### EXERCISE DESCRIPTION
Give back exactly the lines of the material below that start at the line containing "Screen dimensions: 668x416" and end at the line containing "Tap the 总分: 311 line", and no others.

------------------------------------------------------------------------

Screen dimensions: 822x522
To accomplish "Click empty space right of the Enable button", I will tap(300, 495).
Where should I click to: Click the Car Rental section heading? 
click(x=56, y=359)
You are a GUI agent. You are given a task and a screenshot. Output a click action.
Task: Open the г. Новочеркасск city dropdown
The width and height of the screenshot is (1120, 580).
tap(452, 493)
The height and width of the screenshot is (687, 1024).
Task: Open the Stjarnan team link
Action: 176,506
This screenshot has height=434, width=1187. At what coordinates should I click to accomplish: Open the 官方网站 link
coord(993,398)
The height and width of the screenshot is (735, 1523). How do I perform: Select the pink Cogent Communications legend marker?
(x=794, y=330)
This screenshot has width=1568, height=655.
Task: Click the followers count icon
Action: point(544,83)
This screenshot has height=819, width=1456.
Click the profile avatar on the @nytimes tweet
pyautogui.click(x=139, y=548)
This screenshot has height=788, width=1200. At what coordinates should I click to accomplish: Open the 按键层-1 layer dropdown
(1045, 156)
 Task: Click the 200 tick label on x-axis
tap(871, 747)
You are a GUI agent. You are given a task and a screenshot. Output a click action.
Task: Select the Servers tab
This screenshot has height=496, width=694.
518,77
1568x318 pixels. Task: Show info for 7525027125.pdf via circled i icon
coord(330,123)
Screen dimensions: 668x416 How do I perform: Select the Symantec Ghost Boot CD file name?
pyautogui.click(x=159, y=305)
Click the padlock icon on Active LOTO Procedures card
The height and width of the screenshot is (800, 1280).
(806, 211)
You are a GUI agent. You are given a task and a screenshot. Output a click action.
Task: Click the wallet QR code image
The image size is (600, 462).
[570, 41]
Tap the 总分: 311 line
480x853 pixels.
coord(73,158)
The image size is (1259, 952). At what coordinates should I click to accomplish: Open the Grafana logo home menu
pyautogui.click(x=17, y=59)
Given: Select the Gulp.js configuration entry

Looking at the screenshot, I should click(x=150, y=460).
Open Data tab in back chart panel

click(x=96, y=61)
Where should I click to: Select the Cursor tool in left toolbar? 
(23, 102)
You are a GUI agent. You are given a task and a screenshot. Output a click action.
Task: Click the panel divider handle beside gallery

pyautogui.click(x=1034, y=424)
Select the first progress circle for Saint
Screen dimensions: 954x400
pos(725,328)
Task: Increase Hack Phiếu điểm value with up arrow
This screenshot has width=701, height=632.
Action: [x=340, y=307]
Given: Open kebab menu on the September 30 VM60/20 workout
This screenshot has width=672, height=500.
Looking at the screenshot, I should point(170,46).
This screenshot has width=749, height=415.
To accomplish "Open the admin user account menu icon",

------------------------------------------------------------------------

### RESPONSE
Screen dimensions: 668x416 How do I perform: Select the Symantec Ghost Boot CD file name?
pyautogui.click(x=159, y=305)
Click the padlock icon on Active LOTO Procedures card
The height and width of the screenshot is (800, 1280).
(806, 211)
You are a GUI agent. You are given a task and a screenshot. Output a click action.
Task: Click the wallet QR code image
The image size is (600, 462).
[570, 41]
Tap the 总分: 311 line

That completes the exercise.